Quantitative phytochemical estimation revealed MFE to be a rich source of phenolic compounds, primarily, of flavonoids. Reports have established a link between phenolic compounds and antioxidant activity (Habu and Ibeh 2015). Out of the 8000 naturally occurring phenolics, about a half of them are flavonoids; which are present in plants either in their free state or as glycosides. Flavonoids acts as antioxidants, an activity highly dependent on their free hydroxyl group (Sulaiman and Balachandran 2012). There is strong evidence that flavonoids have a positive impact on memory and learning with possible mechanisms including synaptic signal regulations, which affect synaptic plasticity and produce an elongated long-term potentiation (LTP) in the hippocampus (Rendeiro et al. 2012). The results obtained in this study confirm the flavonoid-rich extract of Mesua ferrea to possess significant nootropic activity.

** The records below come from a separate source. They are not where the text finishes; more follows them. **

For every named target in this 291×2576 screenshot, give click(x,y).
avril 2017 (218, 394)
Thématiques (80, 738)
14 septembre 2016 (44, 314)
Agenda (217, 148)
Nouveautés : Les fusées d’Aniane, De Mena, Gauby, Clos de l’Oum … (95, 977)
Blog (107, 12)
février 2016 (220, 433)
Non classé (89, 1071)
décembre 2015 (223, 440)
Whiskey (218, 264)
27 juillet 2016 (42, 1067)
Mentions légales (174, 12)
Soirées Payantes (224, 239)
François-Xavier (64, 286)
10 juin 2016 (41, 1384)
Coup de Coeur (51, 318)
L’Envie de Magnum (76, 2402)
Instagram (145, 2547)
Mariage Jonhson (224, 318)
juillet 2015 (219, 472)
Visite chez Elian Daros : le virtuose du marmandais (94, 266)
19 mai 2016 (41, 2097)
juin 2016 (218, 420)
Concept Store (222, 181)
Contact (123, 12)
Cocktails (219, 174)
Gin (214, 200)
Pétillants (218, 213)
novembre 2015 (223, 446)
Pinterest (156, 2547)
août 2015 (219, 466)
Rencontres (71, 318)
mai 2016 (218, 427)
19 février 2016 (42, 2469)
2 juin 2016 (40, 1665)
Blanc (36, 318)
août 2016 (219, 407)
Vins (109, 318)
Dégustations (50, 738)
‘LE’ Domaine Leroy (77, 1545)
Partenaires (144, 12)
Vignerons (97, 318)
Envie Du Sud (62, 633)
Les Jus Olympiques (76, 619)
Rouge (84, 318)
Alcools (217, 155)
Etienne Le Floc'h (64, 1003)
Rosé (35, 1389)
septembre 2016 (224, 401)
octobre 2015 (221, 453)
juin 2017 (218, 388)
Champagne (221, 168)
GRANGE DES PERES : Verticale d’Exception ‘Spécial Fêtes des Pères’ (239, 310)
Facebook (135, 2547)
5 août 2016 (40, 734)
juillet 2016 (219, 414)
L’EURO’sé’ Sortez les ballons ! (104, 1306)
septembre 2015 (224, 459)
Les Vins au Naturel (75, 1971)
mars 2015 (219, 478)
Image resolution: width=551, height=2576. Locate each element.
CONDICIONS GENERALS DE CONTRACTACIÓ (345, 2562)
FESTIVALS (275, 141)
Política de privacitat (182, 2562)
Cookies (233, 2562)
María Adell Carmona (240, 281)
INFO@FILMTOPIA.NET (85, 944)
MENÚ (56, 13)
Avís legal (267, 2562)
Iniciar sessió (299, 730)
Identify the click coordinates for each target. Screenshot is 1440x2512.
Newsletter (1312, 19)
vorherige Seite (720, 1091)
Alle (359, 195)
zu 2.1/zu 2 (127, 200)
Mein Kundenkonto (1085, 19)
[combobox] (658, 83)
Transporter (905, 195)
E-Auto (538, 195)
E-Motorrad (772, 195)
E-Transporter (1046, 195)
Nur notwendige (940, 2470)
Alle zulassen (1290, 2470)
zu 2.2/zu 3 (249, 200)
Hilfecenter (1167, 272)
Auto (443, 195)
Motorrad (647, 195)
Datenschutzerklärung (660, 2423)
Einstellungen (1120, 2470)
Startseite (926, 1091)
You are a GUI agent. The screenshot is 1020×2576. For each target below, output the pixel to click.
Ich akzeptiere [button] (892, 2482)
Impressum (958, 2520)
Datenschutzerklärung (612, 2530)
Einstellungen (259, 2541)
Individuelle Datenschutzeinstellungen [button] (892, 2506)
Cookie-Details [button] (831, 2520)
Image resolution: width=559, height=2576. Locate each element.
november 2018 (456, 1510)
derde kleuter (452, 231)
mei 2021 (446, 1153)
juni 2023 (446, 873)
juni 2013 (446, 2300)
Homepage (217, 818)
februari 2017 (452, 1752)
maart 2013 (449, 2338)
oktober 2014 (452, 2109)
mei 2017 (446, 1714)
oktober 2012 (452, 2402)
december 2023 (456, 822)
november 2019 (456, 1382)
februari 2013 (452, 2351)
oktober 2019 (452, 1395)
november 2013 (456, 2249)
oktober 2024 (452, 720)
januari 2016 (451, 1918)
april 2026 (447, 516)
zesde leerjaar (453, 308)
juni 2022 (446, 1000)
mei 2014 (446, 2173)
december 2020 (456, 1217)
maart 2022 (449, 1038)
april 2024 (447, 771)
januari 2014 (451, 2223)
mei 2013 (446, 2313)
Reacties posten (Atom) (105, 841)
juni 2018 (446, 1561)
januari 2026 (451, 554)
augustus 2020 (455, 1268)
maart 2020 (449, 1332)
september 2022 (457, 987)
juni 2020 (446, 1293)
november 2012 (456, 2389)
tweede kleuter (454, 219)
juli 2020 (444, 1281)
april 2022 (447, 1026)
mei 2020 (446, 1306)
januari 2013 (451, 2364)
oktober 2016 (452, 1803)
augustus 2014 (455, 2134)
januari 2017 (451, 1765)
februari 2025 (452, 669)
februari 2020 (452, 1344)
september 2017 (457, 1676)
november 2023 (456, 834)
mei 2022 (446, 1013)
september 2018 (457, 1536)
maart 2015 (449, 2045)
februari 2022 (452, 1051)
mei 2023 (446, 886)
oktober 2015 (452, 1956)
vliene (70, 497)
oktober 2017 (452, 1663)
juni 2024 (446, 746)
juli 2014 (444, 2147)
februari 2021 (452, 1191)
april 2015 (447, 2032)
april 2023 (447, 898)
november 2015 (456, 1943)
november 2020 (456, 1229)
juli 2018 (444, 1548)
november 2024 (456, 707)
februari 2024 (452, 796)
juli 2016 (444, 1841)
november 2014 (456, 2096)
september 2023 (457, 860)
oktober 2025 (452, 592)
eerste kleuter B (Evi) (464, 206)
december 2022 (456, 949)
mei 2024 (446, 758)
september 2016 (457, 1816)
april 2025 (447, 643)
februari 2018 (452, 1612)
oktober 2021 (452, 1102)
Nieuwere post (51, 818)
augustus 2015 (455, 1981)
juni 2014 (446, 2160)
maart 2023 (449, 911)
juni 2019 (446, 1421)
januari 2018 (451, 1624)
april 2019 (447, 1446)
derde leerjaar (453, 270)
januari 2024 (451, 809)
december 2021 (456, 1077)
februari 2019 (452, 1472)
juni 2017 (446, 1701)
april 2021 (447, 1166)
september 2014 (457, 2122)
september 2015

Increase in cholinergic neurotransmission is achieved by inhibiting the metabolizing enzyme AChE, therefore making cholinesterase inhibitors an important therapeutic regimen in the treatment of AD (Saxena et al. 2007). This mechanism combined with an antioxidant effect of a drug, would effectively inhibit the progression of AD; therefore making Mesua ferrea a potential candidate for the treatment of dementia.

Conclusion

To our best knowledge, this is the first report with scientific evidence on the memory-enhancing effect of Mesua ferrea flowers. The extract improved scopolamine-induced spatial and non-spatial memory deficits in the T-maze continuous alteration and novel object recognition paradigms/tasks/models, decreased brain acetylcholinesterase activity, and demonstrated potent antioxidant capability. However, this can be confirmed by further studies on the identification and isolation of the active constituent/s of this plant responsible for this activity.